I was in my friends' apartment this weekend trying to explain how much Tony Hoagland means to me. He profoundly changed the way I thought about my poetry. Here's what I couldn't articulate properly on Sunday. I came into grad school writing safe, pseudo-confessional jibba-jabba. These were poems that felt "deep," but actually just skimmed the surface of deeper issues. They were fun to read to a group of a strangers--it felt risky. It wasn't. Hoagland sat me down, and we had a meeting that I think about almost every time I work on a poem. At the meeting, Hoagland read one poem to me. One poem. W.S. Merwin's "Yesterday" touched my ears and I began to weep. It was the poem. It was the sound of Hoagland's voice, reading.

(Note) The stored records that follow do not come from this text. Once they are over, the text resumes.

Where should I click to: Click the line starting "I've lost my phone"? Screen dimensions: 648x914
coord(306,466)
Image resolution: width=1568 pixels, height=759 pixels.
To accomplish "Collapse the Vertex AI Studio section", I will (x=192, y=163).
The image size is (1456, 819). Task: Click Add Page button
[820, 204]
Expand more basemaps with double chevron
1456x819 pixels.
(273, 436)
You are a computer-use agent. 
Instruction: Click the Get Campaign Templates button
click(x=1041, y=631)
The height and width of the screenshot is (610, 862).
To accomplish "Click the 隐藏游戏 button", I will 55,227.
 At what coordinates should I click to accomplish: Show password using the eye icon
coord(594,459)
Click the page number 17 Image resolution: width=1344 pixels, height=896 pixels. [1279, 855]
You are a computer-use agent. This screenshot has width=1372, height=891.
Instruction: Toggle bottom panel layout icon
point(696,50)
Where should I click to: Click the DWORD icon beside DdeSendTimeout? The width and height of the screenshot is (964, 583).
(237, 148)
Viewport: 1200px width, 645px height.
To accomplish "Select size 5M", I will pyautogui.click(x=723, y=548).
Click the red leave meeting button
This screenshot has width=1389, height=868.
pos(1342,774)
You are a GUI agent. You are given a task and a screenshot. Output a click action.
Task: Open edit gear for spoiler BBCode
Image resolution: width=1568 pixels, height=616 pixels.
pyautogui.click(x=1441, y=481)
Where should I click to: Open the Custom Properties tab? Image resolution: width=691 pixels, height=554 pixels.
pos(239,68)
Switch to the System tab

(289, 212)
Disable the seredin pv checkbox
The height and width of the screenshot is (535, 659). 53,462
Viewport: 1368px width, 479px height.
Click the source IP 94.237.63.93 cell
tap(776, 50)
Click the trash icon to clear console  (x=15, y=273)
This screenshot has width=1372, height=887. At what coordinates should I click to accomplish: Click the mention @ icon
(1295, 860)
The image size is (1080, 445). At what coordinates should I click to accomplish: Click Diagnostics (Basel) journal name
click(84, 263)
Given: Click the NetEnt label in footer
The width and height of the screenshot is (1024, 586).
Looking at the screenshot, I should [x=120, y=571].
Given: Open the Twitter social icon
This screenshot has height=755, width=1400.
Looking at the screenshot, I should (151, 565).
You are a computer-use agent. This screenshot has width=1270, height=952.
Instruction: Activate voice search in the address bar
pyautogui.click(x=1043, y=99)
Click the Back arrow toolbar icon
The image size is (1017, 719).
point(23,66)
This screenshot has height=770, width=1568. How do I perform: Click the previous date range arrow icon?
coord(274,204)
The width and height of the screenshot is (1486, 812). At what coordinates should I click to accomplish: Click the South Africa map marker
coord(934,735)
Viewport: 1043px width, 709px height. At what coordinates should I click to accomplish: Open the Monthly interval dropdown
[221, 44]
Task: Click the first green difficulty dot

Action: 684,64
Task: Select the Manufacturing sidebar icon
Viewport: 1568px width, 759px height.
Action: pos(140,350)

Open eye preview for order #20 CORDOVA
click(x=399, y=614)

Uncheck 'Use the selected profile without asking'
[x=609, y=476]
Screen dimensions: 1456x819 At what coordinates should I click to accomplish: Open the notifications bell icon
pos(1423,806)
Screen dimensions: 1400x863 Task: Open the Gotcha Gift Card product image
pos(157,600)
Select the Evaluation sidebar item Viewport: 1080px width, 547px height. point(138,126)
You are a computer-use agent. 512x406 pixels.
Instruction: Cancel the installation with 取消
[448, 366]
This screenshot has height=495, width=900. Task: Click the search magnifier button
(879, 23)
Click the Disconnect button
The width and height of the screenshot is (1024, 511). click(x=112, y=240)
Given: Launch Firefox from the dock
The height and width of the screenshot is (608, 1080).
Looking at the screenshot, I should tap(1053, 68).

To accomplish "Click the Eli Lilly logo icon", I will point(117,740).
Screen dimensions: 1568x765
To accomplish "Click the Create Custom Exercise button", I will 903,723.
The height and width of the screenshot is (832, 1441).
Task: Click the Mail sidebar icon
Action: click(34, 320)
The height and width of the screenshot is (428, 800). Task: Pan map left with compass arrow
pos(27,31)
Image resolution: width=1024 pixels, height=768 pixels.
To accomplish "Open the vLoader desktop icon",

It was that I realized just how far off-course I was going.
To this day, I think Hoagland knew exactly what would happen. We talked a bit more, and I left the meeting almost shaken. What I took away from that meeting is difficult to express, but I have thought about it like this: Don't go the edge of the fire. Step into it.
I will be disoriented, on fire: that's fine. I can worry about line breaks and rhythm later--after I'm sure that I've found the center of the fire. And, even if I don't find the center, it's at least productive for me to stumble around with honest sentences and diction trying to find that point of heat where things matter.